AIM OF THE EXERCISE
Print word for word the part of the items that opens with the line containing "Save the log using the floppy disk icon" and ends with the line containing "Click the word", both lines included. Leave the pictures out.

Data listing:
___
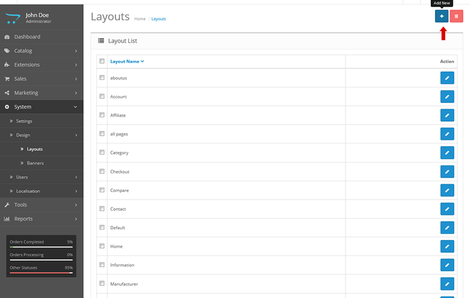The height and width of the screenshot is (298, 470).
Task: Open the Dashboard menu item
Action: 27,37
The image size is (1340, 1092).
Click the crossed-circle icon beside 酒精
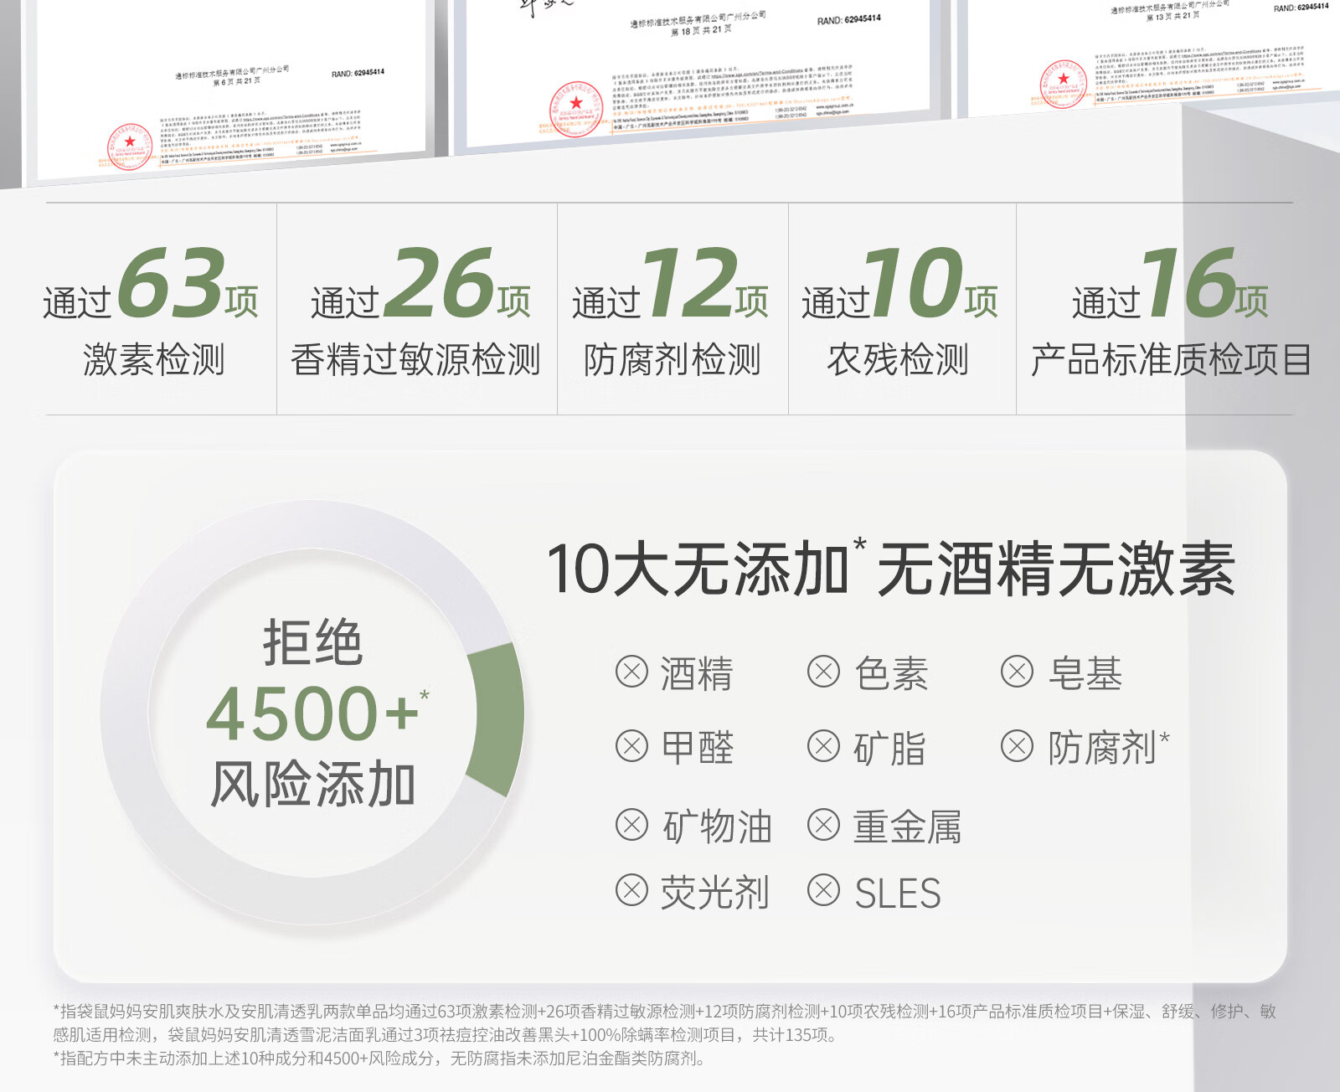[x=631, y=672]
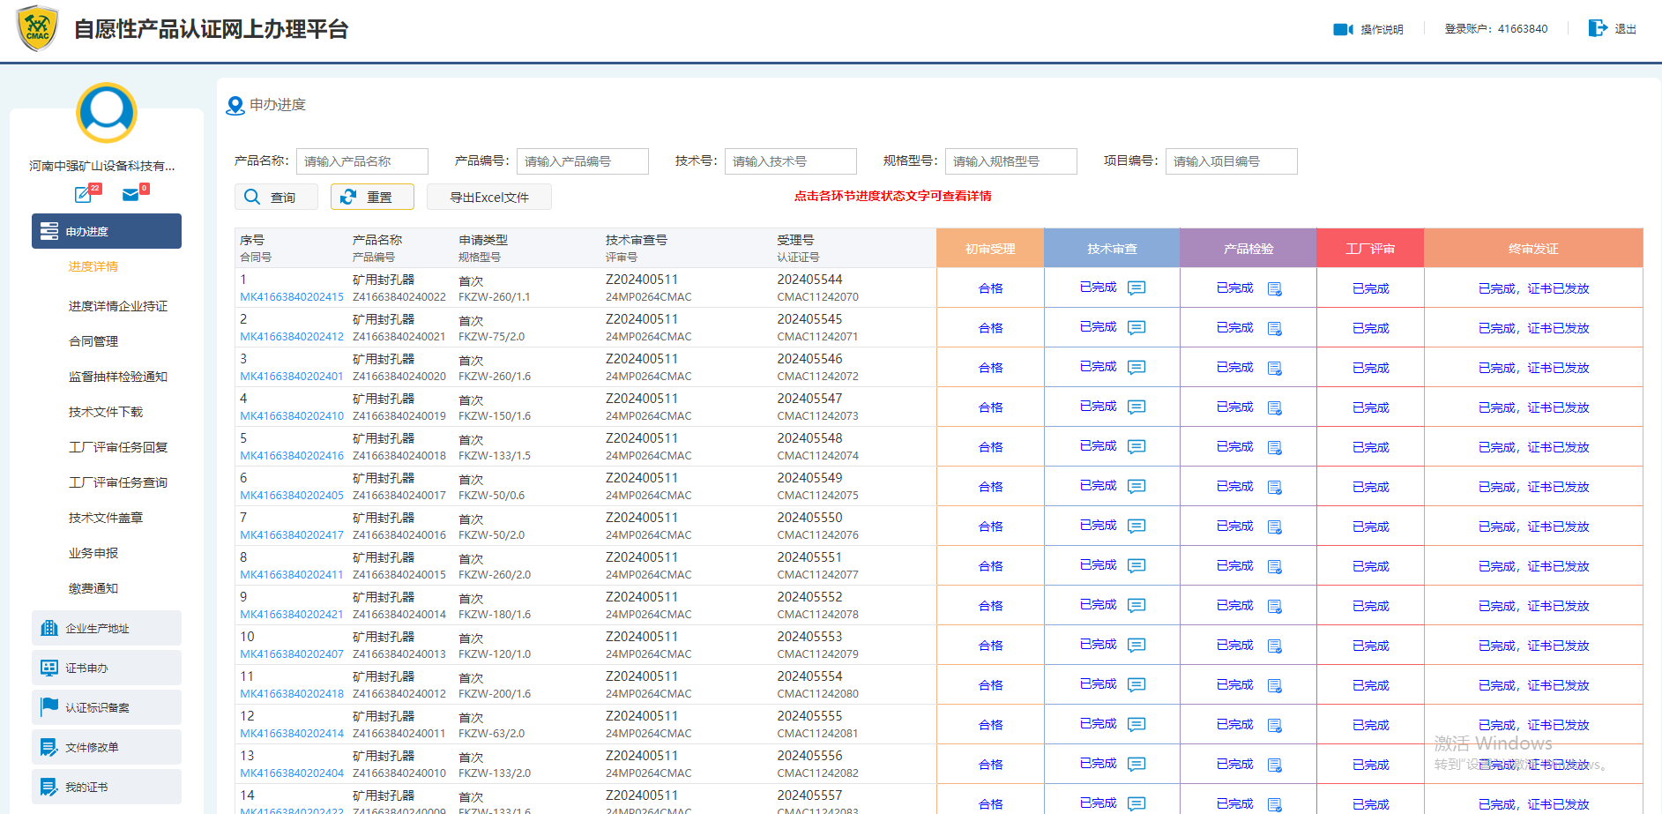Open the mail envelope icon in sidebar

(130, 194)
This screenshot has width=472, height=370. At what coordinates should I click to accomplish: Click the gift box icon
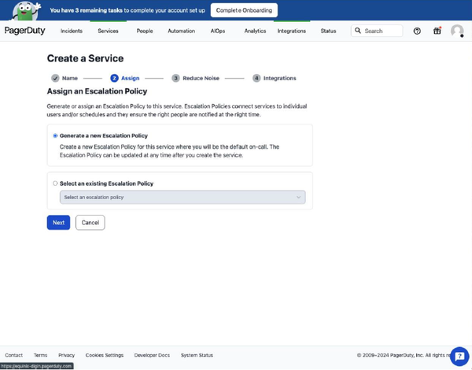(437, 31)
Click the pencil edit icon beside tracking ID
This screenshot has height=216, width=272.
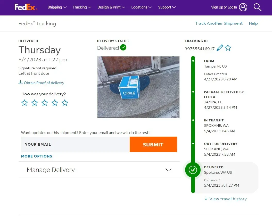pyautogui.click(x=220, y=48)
___
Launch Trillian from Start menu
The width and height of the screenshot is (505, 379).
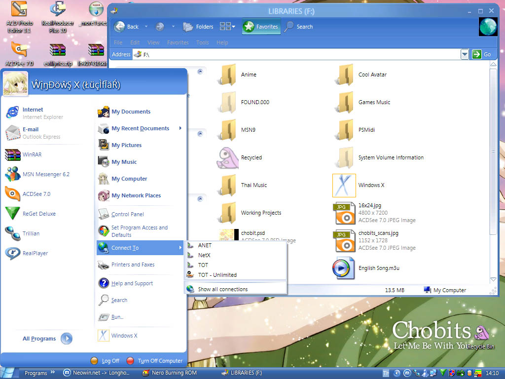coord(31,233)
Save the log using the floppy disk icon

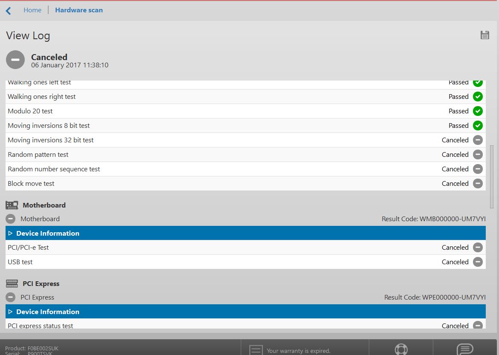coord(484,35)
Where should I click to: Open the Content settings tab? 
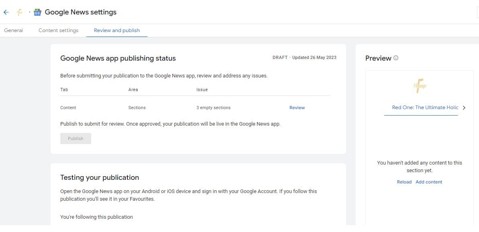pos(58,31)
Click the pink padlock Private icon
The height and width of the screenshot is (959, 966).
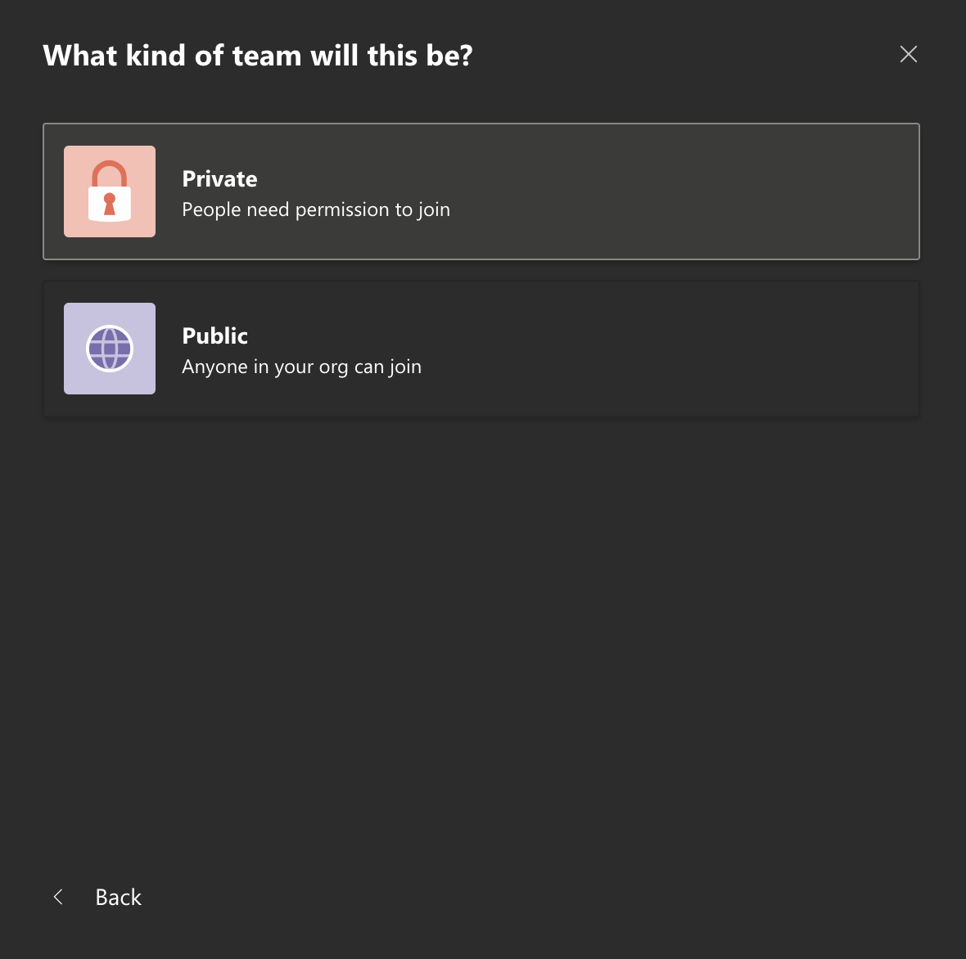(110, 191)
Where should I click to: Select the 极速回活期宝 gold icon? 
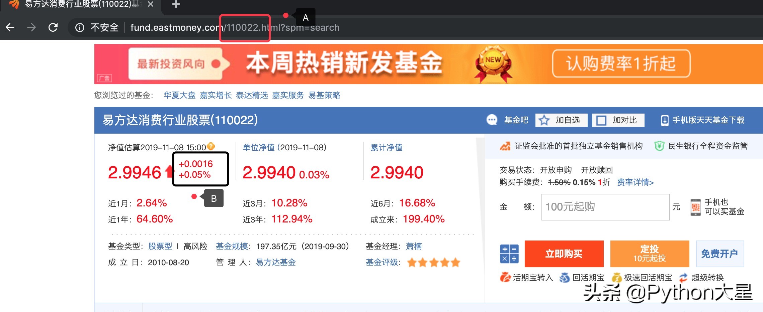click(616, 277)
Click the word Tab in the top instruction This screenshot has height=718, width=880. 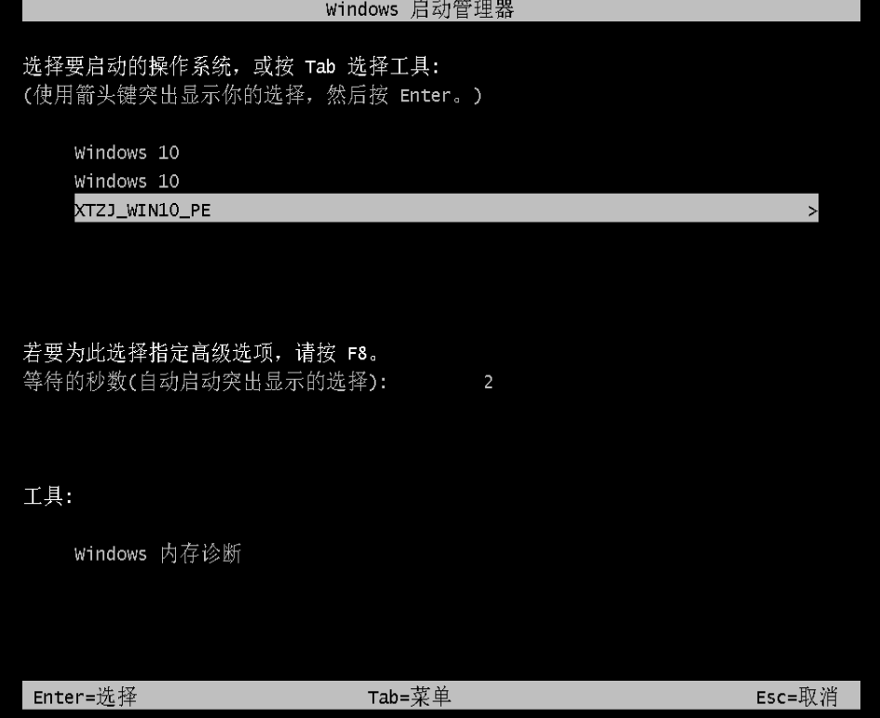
___
REPLY
Save the log using the floppy disk icon

coord(484,35)
Where should I click to: Open the Content settings tab? 
pos(58,31)
Click the pink padlock Private icon
The height and width of the screenshot is (959, 966).
(110, 191)
Where should I click to: Select the 极速回活期宝 gold icon? 
click(616, 277)
Click the word Tab in the top instruction This screenshot has height=718, width=880. 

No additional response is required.